**Work to do:** Please recast everything from the start of the rows down to and including the line containing "will click(104, 173)." as a JSON list of strings, with one string per line and blank lines left out.

**Input data:**
:::::
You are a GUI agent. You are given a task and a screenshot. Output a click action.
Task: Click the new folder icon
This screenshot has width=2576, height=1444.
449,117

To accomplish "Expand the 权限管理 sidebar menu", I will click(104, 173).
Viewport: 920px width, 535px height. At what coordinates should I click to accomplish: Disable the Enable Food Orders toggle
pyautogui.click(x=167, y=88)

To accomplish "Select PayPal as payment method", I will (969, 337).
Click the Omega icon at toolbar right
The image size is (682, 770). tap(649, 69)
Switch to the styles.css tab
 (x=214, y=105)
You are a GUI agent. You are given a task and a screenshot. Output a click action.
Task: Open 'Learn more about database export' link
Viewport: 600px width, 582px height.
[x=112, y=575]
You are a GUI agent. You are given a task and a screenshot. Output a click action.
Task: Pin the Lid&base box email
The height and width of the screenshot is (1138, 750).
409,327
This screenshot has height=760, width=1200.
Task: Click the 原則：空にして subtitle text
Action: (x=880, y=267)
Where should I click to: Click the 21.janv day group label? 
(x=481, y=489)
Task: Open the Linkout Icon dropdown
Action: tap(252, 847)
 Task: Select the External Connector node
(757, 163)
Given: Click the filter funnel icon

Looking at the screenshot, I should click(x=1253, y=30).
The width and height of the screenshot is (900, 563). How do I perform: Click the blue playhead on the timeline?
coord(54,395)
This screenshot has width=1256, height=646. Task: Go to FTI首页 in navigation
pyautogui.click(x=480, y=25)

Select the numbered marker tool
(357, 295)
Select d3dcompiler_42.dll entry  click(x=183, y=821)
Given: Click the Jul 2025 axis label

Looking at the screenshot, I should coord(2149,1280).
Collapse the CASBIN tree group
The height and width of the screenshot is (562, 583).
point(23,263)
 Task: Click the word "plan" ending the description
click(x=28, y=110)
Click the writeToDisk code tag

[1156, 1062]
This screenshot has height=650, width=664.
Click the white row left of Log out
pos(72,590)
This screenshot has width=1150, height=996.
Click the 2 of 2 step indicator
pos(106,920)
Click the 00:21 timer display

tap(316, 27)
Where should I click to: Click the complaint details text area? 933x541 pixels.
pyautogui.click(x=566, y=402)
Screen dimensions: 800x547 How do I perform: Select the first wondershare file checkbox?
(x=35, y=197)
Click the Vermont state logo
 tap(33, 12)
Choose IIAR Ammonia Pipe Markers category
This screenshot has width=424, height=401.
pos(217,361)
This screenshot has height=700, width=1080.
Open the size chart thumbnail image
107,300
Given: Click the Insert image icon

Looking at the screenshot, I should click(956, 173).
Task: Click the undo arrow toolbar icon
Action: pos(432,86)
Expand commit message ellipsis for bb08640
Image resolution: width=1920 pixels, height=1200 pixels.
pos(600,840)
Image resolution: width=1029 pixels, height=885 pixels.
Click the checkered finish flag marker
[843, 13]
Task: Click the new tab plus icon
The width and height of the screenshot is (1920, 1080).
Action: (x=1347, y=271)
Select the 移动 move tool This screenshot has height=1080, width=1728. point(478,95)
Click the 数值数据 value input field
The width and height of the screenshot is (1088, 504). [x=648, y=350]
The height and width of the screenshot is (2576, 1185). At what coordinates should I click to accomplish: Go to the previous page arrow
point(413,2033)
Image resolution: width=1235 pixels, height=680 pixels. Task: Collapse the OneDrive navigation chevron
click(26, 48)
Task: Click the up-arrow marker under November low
:::::
**Solution to this task:**
[
  "You are a GUI agent. You are given a task and a screenshot. Output a click action.",
  "Task: Click the new folder icon",
  "This screenshot has width=2576, height=1444.",
  "449,117",
  "To accomplish \"Expand the 权限管理 sidebar menu\", I will click(104, 173)."
]